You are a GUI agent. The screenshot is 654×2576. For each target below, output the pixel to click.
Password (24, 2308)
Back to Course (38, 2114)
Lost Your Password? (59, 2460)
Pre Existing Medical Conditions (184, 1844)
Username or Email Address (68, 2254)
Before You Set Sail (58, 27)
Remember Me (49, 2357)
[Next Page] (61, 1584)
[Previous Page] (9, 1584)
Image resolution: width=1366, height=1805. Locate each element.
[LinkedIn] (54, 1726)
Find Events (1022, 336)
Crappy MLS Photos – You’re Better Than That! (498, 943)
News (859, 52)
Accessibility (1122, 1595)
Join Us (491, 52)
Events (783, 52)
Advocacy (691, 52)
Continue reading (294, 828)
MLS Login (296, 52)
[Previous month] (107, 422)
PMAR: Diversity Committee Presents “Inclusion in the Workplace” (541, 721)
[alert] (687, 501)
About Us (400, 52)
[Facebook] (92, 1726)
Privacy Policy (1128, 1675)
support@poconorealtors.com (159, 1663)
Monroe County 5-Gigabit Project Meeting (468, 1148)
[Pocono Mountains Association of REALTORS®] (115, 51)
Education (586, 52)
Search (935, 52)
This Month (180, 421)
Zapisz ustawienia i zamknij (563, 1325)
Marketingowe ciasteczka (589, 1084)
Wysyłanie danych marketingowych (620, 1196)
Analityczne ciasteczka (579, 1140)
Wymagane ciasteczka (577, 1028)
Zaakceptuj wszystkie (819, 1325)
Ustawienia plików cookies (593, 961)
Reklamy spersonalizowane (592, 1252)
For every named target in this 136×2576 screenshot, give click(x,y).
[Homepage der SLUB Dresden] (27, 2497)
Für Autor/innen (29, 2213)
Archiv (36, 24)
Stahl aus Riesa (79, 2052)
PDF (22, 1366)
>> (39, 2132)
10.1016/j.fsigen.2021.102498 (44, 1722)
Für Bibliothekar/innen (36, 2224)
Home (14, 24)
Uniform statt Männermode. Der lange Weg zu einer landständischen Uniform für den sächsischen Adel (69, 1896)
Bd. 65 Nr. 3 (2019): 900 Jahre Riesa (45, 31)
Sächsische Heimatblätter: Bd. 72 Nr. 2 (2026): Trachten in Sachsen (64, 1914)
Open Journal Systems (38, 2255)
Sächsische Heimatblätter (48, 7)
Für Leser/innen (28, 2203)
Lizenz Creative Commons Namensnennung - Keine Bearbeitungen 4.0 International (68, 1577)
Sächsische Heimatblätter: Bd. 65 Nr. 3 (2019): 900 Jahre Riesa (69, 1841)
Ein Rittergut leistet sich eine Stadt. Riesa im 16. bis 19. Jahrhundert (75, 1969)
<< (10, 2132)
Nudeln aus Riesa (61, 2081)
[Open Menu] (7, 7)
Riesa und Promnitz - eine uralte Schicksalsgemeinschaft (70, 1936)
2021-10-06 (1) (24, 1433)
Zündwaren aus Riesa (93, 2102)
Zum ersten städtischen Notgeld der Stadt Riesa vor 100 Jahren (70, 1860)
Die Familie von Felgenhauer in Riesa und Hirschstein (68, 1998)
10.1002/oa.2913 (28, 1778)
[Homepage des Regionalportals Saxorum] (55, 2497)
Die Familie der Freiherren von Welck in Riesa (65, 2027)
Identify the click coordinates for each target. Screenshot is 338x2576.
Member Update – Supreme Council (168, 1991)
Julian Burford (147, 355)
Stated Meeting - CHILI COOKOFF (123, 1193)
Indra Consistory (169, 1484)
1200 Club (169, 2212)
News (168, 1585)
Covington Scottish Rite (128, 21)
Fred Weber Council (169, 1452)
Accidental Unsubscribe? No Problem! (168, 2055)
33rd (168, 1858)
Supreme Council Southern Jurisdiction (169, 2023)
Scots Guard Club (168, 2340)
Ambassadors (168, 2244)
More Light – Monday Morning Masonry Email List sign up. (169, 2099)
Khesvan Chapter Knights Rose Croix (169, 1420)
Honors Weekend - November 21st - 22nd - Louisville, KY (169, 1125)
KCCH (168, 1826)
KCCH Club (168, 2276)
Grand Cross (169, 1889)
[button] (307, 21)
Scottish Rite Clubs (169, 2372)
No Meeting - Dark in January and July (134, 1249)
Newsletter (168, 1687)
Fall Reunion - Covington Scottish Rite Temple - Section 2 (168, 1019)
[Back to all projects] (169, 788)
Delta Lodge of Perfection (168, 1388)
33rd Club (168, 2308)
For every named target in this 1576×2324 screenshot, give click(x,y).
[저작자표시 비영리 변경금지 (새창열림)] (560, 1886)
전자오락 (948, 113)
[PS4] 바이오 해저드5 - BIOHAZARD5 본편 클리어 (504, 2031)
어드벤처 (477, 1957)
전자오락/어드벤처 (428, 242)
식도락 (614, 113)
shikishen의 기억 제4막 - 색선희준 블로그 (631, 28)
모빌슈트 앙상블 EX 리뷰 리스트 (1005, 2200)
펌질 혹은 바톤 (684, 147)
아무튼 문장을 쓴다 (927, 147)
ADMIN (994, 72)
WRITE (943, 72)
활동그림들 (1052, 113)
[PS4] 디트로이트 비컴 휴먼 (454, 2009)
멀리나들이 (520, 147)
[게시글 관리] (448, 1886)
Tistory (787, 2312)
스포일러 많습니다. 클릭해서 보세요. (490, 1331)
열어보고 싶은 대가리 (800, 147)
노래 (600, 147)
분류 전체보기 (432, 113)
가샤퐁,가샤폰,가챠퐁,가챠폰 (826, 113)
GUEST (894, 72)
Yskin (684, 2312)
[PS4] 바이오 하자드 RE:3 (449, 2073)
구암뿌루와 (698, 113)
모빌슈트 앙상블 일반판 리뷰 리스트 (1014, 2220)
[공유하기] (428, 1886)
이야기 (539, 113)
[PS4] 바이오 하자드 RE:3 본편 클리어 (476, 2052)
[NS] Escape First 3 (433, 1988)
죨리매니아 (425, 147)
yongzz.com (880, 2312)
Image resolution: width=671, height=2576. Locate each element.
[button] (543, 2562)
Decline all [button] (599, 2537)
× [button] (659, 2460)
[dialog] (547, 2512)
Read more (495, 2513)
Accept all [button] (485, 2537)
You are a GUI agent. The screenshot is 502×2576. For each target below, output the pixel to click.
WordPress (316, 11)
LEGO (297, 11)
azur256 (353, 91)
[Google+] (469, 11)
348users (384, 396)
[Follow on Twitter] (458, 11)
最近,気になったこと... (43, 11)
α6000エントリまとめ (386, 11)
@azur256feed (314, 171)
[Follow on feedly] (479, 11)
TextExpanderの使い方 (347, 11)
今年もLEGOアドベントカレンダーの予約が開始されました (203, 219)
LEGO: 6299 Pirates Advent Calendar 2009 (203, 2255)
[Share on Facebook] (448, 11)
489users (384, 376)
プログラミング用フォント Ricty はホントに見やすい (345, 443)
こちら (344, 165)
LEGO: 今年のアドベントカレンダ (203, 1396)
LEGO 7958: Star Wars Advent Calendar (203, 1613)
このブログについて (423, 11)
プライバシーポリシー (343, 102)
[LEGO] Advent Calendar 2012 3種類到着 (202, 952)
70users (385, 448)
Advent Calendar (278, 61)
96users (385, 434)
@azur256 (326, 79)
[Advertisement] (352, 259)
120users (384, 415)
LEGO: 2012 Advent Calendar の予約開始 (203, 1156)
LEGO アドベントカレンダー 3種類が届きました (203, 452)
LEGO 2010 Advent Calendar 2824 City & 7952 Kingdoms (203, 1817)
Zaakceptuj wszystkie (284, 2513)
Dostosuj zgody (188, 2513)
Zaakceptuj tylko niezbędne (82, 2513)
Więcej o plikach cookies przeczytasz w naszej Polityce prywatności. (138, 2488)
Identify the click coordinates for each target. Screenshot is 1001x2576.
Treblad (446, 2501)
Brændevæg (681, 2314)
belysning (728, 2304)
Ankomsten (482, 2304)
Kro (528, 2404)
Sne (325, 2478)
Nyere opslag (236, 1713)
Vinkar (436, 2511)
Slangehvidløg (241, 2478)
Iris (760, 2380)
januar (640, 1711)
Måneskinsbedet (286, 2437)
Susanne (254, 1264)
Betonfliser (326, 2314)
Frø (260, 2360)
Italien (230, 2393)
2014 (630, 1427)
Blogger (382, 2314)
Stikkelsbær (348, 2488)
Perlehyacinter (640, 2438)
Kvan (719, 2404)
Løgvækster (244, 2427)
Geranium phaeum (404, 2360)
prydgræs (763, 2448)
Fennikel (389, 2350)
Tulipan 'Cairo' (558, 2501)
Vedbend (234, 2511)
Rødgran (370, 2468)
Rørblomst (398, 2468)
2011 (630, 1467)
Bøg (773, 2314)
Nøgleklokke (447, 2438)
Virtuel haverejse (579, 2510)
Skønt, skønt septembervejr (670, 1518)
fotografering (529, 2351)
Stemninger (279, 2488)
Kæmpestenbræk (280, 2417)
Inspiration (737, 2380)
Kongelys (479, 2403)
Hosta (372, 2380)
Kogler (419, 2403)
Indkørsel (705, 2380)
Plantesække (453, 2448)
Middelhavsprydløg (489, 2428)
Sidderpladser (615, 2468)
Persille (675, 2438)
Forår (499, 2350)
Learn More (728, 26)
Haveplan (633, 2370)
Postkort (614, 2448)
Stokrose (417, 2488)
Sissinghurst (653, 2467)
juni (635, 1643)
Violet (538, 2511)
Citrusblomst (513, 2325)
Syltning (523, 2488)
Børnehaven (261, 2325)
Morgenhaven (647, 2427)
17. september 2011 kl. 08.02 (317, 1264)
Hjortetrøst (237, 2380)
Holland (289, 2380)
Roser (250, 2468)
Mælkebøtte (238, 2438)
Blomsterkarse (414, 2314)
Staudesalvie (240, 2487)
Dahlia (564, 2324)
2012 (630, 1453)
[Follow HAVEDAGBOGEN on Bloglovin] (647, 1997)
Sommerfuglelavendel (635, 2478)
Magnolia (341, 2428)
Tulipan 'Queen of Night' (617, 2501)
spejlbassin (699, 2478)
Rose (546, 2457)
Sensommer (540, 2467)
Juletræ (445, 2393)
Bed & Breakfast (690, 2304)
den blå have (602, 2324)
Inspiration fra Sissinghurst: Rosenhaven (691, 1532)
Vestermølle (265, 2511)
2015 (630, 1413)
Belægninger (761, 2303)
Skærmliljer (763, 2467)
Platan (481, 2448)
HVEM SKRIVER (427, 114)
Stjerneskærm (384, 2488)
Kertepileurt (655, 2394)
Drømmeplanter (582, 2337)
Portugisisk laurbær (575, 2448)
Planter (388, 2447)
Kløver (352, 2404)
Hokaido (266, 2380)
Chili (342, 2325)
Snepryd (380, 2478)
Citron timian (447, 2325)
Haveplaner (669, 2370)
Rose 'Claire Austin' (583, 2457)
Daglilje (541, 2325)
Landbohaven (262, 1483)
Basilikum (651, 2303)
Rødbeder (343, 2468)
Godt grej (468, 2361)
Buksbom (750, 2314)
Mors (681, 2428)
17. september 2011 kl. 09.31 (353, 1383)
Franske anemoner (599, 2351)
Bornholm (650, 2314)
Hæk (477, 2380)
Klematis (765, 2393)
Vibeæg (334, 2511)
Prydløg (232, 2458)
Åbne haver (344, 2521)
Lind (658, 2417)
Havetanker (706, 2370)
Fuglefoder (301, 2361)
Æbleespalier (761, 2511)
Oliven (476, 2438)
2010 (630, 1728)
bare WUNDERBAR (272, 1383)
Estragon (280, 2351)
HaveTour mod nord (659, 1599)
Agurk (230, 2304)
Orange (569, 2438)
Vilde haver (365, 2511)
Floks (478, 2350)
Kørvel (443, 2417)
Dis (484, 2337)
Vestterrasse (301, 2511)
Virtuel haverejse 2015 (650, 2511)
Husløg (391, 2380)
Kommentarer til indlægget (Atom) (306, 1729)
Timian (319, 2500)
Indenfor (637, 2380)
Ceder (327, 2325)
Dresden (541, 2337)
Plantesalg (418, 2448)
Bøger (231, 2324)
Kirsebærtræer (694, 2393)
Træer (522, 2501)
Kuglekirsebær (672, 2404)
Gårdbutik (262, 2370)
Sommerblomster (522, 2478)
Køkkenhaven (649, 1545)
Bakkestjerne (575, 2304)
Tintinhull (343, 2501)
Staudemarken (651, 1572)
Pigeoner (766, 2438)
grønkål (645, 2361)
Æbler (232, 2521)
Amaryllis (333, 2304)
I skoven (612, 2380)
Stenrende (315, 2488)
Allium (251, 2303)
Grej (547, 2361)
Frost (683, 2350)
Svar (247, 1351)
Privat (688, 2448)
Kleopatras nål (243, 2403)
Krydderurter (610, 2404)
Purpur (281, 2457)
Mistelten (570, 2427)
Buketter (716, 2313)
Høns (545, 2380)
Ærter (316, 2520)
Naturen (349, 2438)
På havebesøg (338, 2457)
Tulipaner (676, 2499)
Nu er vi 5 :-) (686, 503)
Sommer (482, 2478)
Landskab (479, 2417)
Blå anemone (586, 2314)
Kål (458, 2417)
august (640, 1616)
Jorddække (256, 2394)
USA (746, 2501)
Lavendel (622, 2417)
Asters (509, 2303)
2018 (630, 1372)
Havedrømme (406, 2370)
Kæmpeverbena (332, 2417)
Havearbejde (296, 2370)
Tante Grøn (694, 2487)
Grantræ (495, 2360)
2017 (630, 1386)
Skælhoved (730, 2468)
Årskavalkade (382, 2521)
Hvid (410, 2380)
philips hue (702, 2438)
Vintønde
______
--- Task item ---
Repeat, character for character, the lines of the material above from the line with "Tulipan 'Queen of Night' (617, 2501)" through the line with "Træer (522, 2501)".

--- Response to the exercise ---
Tulipan 'Queen of Night' (617, 2501)
spejlbassin (699, 2478)
Rose (546, 2457)
Sensommer (540, 2467)
Juletræ (445, 2393)
Bed & Breakfast (690, 2304)
den blå have (602, 2324)
Inspiration fra Sissinghurst: Rosenhaven (691, 1532)
Vestermølle (265, 2511)
2015 (630, 1413)
Belægninger (761, 2303)
Skærmliljer (763, 2467)
Platan (481, 2448)
HVEM SKRIVER (427, 114)
Stjerneskærm (384, 2488)
Kertepileurt (655, 2394)
Drømmeplanter (582, 2337)
Portugisisk laurbær (575, 2448)
Planter (388, 2447)
Kløver (352, 2404)
Hokaido (266, 2380)
Chili (342, 2325)
Snepryd (380, 2478)
Citron timian (447, 2325)
Haveplaner (669, 2370)
Rose 'Claire Austin' (583, 2457)
Daglilje (541, 2325)
Landbohaven (262, 1483)
Basilikum (651, 2303)
Rødbeder (343, 2468)
Godt grej (468, 2361)
Buksbom (750, 2314)
Mors (681, 2428)
17. september 2011 kl. 09.31 (353, 1383)
Franske anemoner (599, 2351)
Bornholm (650, 2314)
Hæk (477, 2380)
Klematis (765, 2393)
Vibeæg (334, 2511)
Prydløg (232, 2458)
Åbne haver (344, 2521)
Lind (658, 2417)
Havetanker (706, 2370)
Fuglefoder (301, 2361)
Æbleespalier (761, 2511)
Oliven (476, 2438)
2010 (630, 1728)
bare WUNDERBAR (272, 1383)
Estragon (280, 2351)
HaveTour mod nord (659, 1599)
Agurk (230, 2304)
Orange (569, 2438)
Vilde haver (365, 2511)
Floks (478, 2350)
Kørvel (443, 2417)
Dis (484, 2337)
Vestterrasse (301, 2511)
Virtuel haverejse 2015 (650, 2511)
Husløg (391, 2380)
Kommentarer til indlægget (Atom) (306, 1729)
Timian (319, 2500)
Indenfor (637, 2380)
Ceder (327, 2325)
Dresden (541, 2337)
Plantesalg (418, 2448)
Bøger (231, 2324)
Kirsebærtræer (694, 2393)
Træer (522, 2501)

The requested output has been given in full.